Stored data:
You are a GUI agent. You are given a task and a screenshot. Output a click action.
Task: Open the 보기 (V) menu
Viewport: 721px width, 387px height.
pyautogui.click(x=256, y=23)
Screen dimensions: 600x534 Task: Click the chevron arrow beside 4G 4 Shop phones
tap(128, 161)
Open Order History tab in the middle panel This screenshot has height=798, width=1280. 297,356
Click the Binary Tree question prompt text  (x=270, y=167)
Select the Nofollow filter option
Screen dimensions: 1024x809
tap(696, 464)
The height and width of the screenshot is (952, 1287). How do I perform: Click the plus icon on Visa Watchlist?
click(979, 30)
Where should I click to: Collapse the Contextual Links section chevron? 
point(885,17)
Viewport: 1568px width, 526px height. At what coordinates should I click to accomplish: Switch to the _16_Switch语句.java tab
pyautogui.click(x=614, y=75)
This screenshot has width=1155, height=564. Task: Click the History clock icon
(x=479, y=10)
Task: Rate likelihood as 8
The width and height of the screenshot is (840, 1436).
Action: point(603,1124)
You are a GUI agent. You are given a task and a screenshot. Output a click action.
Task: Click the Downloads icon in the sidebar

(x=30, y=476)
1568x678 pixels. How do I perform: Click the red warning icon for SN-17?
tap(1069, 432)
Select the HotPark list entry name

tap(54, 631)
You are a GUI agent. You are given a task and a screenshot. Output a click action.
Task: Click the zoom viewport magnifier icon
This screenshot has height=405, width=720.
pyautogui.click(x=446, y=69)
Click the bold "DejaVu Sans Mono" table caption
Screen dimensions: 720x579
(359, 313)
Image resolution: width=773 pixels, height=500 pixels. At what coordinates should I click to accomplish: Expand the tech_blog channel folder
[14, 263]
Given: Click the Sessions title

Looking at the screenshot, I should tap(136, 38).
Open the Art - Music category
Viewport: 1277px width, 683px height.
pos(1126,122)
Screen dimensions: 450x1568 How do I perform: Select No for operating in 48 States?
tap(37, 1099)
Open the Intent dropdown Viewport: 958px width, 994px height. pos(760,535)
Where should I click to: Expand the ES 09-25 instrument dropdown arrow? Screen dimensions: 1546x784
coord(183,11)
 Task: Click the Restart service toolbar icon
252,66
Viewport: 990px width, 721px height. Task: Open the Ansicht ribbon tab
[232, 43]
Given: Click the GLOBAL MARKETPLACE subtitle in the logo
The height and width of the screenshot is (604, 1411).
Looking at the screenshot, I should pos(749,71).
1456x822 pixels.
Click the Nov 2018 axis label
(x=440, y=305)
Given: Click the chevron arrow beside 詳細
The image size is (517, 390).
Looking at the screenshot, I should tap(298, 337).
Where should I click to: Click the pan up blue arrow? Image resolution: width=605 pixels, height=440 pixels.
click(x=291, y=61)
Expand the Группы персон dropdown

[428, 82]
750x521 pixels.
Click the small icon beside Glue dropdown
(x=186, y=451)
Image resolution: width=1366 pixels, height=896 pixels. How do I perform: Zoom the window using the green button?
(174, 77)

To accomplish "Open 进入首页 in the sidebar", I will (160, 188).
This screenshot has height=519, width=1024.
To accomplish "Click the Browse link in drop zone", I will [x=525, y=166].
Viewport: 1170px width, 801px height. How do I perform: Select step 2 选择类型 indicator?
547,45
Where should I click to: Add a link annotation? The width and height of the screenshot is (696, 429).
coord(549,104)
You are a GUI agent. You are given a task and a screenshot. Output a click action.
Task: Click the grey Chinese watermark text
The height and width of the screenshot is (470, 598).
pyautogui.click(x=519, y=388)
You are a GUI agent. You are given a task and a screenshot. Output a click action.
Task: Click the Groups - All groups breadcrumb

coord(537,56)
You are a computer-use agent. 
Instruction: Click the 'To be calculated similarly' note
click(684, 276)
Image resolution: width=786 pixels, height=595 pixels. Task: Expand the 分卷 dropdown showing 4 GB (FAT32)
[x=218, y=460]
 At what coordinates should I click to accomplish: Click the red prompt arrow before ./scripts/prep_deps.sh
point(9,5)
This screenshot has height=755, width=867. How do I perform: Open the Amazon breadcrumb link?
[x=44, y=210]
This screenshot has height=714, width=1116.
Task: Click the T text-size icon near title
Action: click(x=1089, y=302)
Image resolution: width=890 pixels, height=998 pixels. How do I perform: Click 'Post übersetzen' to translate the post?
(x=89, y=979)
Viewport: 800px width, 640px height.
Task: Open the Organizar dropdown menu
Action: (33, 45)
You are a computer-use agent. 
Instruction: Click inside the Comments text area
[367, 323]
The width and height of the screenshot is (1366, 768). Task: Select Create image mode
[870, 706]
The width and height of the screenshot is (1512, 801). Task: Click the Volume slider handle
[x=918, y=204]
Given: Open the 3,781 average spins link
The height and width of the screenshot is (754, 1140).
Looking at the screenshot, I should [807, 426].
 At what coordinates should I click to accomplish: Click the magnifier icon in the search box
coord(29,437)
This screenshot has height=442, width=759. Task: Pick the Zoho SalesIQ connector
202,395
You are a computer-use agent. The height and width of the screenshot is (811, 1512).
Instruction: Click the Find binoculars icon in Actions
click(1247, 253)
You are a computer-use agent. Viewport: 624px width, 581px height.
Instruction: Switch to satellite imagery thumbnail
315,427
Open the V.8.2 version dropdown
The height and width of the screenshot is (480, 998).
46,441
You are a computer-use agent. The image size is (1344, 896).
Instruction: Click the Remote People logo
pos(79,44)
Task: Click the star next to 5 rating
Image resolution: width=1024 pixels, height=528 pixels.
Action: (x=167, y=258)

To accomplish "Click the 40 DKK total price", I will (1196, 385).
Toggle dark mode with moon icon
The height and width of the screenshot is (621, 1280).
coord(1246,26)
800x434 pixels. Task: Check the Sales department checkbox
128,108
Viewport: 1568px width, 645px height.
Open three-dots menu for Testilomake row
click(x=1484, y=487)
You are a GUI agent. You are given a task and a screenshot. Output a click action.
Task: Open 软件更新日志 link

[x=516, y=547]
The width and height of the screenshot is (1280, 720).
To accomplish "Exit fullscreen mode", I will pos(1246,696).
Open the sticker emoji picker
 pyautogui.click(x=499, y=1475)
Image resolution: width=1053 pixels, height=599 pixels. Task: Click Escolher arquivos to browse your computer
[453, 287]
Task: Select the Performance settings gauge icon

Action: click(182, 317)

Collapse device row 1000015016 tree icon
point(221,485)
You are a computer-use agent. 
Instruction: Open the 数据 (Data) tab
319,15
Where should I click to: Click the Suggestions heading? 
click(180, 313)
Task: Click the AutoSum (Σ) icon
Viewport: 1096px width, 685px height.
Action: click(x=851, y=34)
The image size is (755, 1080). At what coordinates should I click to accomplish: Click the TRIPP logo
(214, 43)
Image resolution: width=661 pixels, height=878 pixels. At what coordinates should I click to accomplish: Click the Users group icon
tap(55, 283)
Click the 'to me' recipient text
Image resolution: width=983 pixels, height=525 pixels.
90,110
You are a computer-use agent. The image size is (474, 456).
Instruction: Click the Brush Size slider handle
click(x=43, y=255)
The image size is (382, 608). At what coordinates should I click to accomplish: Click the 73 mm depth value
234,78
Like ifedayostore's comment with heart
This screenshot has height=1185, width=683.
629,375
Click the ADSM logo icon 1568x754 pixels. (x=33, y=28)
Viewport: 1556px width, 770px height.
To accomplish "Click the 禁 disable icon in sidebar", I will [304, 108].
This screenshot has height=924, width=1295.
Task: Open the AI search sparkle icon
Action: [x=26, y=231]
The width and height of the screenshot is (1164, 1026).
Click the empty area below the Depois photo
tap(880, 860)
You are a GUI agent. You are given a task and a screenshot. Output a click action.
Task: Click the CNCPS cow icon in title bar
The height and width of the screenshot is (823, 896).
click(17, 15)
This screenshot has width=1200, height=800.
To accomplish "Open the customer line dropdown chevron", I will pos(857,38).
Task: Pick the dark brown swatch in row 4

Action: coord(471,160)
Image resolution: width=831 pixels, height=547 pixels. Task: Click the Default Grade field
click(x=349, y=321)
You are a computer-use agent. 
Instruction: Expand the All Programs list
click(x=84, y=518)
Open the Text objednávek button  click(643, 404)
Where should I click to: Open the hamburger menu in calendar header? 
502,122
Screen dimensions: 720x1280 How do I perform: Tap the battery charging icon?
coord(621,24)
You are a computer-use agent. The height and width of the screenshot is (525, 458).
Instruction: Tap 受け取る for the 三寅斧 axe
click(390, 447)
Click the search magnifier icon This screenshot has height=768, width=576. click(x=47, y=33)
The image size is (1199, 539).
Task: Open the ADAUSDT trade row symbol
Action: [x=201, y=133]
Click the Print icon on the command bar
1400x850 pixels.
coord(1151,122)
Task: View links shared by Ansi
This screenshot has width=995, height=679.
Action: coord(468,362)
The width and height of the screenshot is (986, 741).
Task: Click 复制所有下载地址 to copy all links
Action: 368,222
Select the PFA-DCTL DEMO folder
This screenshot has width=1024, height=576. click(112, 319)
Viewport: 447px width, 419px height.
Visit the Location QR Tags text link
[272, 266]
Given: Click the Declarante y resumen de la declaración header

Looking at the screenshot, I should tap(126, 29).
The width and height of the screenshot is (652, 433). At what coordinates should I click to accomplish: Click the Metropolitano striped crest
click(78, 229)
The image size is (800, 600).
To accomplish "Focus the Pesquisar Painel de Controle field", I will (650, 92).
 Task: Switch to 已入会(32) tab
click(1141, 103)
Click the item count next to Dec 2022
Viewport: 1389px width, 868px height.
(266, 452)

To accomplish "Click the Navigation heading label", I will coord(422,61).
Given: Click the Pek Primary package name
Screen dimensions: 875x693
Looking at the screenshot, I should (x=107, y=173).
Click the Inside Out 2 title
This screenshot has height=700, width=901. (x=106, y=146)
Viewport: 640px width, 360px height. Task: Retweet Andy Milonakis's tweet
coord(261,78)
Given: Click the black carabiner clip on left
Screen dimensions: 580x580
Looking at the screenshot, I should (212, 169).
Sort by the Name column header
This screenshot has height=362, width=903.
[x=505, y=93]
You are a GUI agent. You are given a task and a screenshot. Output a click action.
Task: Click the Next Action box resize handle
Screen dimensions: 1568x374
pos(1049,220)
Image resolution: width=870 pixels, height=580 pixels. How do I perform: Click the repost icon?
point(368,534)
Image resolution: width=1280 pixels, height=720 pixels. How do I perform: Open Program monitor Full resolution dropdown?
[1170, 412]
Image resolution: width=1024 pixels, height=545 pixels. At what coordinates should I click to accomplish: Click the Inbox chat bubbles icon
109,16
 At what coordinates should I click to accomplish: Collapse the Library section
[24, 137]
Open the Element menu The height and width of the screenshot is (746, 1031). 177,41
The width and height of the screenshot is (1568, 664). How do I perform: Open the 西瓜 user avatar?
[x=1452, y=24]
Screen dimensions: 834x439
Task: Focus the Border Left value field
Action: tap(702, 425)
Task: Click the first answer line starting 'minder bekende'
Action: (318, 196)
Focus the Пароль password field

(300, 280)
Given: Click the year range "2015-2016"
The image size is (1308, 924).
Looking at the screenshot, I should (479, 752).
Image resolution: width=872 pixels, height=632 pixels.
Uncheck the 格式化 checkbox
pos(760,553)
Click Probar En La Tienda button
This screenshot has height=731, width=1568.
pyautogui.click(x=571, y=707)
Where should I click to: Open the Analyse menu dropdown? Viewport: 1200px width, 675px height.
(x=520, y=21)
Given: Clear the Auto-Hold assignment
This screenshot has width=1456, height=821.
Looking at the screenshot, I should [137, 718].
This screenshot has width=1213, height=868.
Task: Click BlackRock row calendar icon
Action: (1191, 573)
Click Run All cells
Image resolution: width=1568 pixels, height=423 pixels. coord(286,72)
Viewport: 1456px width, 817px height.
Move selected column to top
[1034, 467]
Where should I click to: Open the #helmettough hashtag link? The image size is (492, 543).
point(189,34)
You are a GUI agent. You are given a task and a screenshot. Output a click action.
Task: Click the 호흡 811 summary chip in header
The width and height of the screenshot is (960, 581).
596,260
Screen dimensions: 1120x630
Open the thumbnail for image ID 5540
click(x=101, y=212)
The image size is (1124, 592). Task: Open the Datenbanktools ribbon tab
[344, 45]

Aim of the exercise. All that is wanted is the stretch of lines above from the one containing "Given: Click the Declarante" through the one containing "Click the item count next to Dec 2022", duplicated exactly.

Answer for this exercise.
Given: Click the Declarante y resumen de la declaración header

Looking at the screenshot, I should tap(126, 29).
The width and height of the screenshot is (652, 433). At what coordinates should I click to accomplish: Click the Metropolitano striped crest
click(78, 229)
The image size is (800, 600).
To accomplish "Focus the Pesquisar Painel de Controle field", I will (650, 92).
 Task: Switch to 已入会(32) tab
click(1141, 103)
Click the item count next to Dec 2022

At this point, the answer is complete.